Golden Anniversary year: Celebrating our history, changing to greet our future
“Change is the law of life and those who look only to the past or present are certain to miss the future.”
– John F. Kennedy
As the UNC Charlotte Urban Institute prepares to celebrate its 50th anniversary in 2019, we are reflecting on how our history and growth mirror both the region we focus on and the university that nurtures us.
In the year ahead, we look forward to sharing the stories of the people, places and issues that have shaped our identity over the past five decades. We also look forward to showing you how we’re adapting to meet rising expectations for using data to understand and inform solutions to the public policy issues our region faces.
Organizations don’t survive for 50 years without a willingness, indeed an institutional commitment, to adapt with the times. In this era of rapid technological change, when data is more accessible than ever, I’m often asked about the institute’s ongoing relevance. My answer is paradoxically both certain and qualified. Local governments, nonprofit organizations, foundations and others who care about good public policy continue to value the insights that high-quality, university-based research can provide. They have also grown more sophisticated in their expectations of what data and research can deliver, and of how to communicate findings in an engaging and inspiring way. So, while the need for our work remains strong, our long-term relevance will depend on a willingness to meet the demand for our services in continuously fresh and innovative ways.
With that in mind, the institute enters its 50th anniversary year with a number of exciting changes in the works:
Dr. Lori Thomas to lead the Institute for Social Capital
Dr. Lori Thomas
Less than six months after Dr. Lori Thomas joined the Urban Institute as Director of Research & Faculty Engagement, she has also been named Executive Director of the Institute for Social Capital (ISC), one of the Urban Institute’s signature research programs. Thomas had been interim director of ISC since August. She replaces Dr. Amy Hawn Nelson, who left in August 2017 to join the Actionable Intelligence for Social Policy group at the University of Pennsylvania, which supports integrated data systems like ISC nationwide.
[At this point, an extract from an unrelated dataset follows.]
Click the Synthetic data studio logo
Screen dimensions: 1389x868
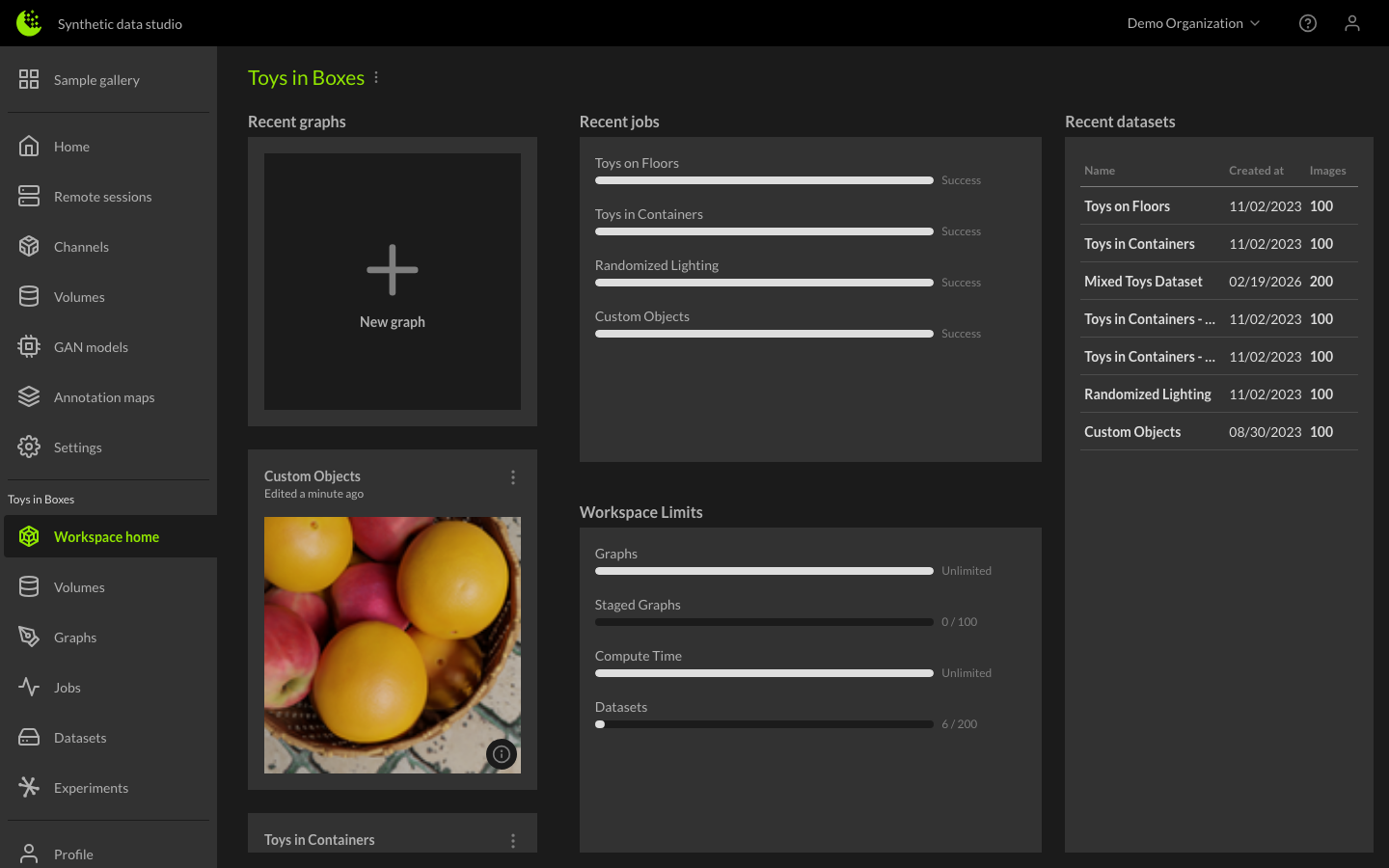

Thomas’ combined oversight of ISC and the rest of the Urban Institute’s research staff is an acknowledgment that the ISC Community Database is increasingly important to the Urban Institute’s community-based work, and that the role of integrated data systems in academic research is growing overall. Having the capacity and expertise to link data in complex ways will be a hallmark of successful applied research centers of the future.
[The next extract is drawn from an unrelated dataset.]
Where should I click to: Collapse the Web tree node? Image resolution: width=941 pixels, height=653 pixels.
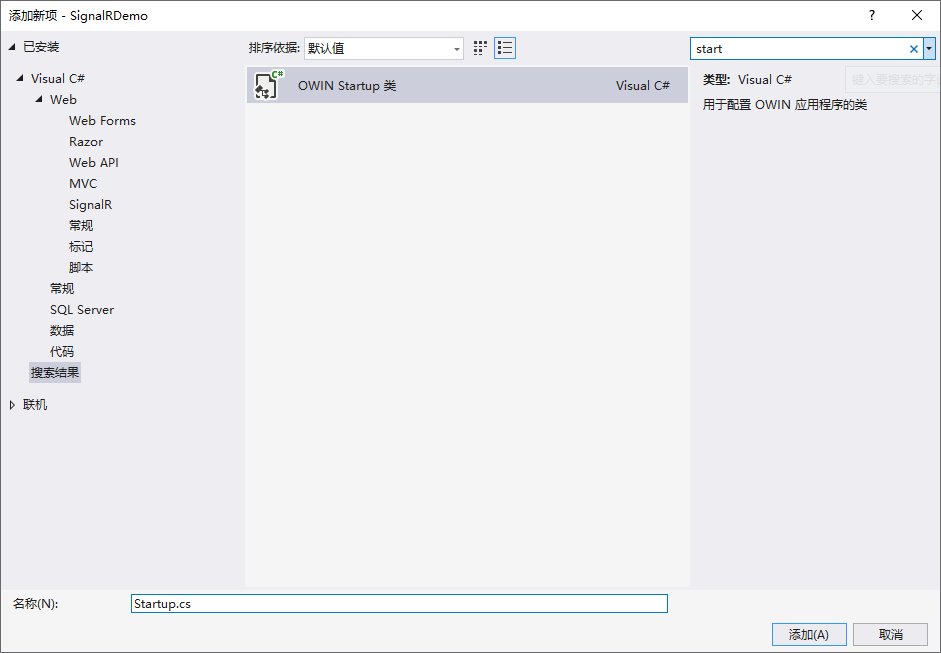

Thomas will be uniquely positioned in her newly established dual role to unite the Urban Institute’s varied research units into a more synergistic whole. Those units include ISC and the Urban Institute’s more traditional research units, including the community indicators team (which under Laura Simmons supports the Charlotte-Mecklenburg Quality of Life Explorer and other community benchmarking initiatives), and research services (which includes the institute’s evaluation and survey research team, led by Diane Gavarkavich).
Meet Lori Thomas in this Q&A as she discusses her research on housing the chronically homeless
Expanding our understanding of the link between transportation & regional growth
Another longstanding program of the Urban Institute is the Center for Transportation Policy Studies, led for nearly two decades by Dr. Edd Hauser, who retired in 2017. As we prepare to launch a national search for his replacement in the spring of 2019, the institute is assessing how best to integrate the center’s transportation focus with the Urban Institute’s policy work on economic growth and opportunity in the Charlotte region.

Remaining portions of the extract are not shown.